= Exercise =
Please convert the rows below into a numbered list, leaving out any blank lines.

(Click-target data)
>>>>

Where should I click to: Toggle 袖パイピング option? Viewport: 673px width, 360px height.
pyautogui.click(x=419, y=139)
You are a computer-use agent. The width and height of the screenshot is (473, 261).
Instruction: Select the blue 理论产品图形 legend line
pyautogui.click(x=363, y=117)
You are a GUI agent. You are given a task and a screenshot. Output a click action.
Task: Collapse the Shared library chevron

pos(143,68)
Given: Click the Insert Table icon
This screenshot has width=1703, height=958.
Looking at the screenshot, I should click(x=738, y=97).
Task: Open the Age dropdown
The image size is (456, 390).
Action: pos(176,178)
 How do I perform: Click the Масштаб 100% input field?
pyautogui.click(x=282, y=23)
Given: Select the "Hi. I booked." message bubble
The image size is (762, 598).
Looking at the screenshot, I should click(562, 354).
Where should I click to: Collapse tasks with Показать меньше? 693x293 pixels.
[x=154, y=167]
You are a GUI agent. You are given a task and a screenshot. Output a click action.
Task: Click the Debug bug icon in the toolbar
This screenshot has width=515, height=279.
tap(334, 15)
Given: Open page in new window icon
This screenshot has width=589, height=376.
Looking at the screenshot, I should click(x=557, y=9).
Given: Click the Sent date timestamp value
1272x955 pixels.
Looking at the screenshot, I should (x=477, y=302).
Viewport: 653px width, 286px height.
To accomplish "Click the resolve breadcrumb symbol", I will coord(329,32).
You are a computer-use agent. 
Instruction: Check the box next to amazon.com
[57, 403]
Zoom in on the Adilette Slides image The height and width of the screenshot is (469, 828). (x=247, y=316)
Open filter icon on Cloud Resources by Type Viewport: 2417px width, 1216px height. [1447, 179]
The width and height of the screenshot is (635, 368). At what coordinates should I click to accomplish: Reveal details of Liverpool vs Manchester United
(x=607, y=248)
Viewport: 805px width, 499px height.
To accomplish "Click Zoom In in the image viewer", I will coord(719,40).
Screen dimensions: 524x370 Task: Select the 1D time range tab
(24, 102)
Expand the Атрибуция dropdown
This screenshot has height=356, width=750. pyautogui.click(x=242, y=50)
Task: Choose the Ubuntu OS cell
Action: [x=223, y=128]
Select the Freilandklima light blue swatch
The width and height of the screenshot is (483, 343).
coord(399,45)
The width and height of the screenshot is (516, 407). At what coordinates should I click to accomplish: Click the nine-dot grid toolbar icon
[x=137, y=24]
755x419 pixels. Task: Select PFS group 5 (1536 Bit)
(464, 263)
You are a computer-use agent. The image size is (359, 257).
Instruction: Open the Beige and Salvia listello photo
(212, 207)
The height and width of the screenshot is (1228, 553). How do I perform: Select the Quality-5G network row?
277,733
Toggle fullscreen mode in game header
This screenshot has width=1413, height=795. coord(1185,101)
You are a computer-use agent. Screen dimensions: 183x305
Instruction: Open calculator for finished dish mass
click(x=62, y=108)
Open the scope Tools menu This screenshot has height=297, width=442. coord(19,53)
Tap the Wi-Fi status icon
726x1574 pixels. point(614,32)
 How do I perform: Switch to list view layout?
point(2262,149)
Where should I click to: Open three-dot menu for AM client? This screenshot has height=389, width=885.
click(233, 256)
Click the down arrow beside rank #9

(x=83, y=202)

<<<<

= Full answer =
1. Where should I click to: Toggle 袖パイピング option? Viewport: 673px width, 360px height.
2. pyautogui.click(x=419, y=139)
3. You are a computer-use agent. The width and height of the screenshot is (473, 261).
4. Instruction: Select the blue 理论产品图形 legend line
5. pyautogui.click(x=363, y=117)
6. You are a GUI agent. You are given a task and a screenshot. Output a click action.
7. Task: Collapse the Shared library chevron
8. pos(143,68)
9. Given: Click the Insert Table icon
10. This screenshot has width=1703, height=958.
11. Looking at the screenshot, I should click(x=738, y=97).
12. Task: Open the Age dropdown
13. The image size is (456, 390).
14. Action: pos(176,178)
15.  How do I perform: Click the Масштаб 100% input field?
16. pyautogui.click(x=282, y=23)
17. Given: Select the "Hi. I booked." message bubble
18. The image size is (762, 598).
19. Looking at the screenshot, I should click(562, 354).
20. Where should I click to: Collapse tasks with Показать меньше? 693x293 pixels.
21. [x=154, y=167]
22. You are a GUI agent. You are given a task and a screenshot. Output a click action.
23. Task: Click the Debug bug icon in the toolbar
24. This screenshot has width=515, height=279.
25. tap(334, 15)
26. Given: Open page in new window icon
27. This screenshot has width=589, height=376.
28. Looking at the screenshot, I should click(x=557, y=9).
29. Given: Click the Sent date timestamp value
30. 1272x955 pixels.
31. Looking at the screenshot, I should (x=477, y=302).
32. Viewport: 653px width, 286px height.
33. To accomplish "Click the resolve breadcrumb symbol", I will coord(329,32).
34. You are a computer-use agent. 
35. Instruction: Check the box next to amazon.com
36. [57, 403]
37. Zoom in on the Adilette Slides image The height and width of the screenshot is (469, 828). (x=247, y=316)
38. Open filter icon on Cloud Resources by Type Viewport: 2417px width, 1216px height. [1447, 179]
39. The width and height of the screenshot is (635, 368). At what coordinates should I click to accomplish: Reveal details of Liverpool vs Manchester United
40. (x=607, y=248)
41. Viewport: 805px width, 499px height.
42. To accomplish "Click Zoom In in the image viewer", I will coord(719,40).
43. Screen dimensions: 524x370 Task: Select the 1D time range tab
44. (24, 102)
45. Expand the Атрибуция dropdown
46. This screenshot has height=356, width=750. pyautogui.click(x=242, y=50)
47. Task: Choose the Ubuntu OS cell
48. Action: [x=223, y=128]
49. Select the Freilandklima light blue swatch
50. The width and height of the screenshot is (483, 343).
51. coord(399,45)
52. The width and height of the screenshot is (516, 407). At what coordinates should I click to accomplish: Click the nine-dot grid toolbar icon
53. [x=137, y=24]
54. 755x419 pixels. Task: Select PFS group 5 (1536 Bit)
55. (464, 263)
56. You are a computer-use agent. The image size is (359, 257).
57. Instruction: Open the Beige and Salvia listello photo
58. (212, 207)
59. The height and width of the screenshot is (1228, 553). How do I perform: Select the Quality-5G network row?
60. 277,733
61. Toggle fullscreen mode in game header
62. This screenshot has width=1413, height=795. coord(1185,101)
63. You are a computer-use agent. Screen dimensions: 183x305
64. Instruction: Open calculator for finished dish mass
65. click(x=62, y=108)
66. Open the scope Tools menu This screenshot has height=297, width=442. coord(19,53)
67. Tap the Wi-Fi status icon
68. 726x1574 pixels. point(614,32)
69.  How do I perform: Switch to list view layout?
70. point(2262,149)
71. Where should I click to: Open three-dot menu for AM client? This screenshot has height=389, width=885.
72. click(233, 256)
73. Click the down arrow beside rank #9
74. (x=83, y=202)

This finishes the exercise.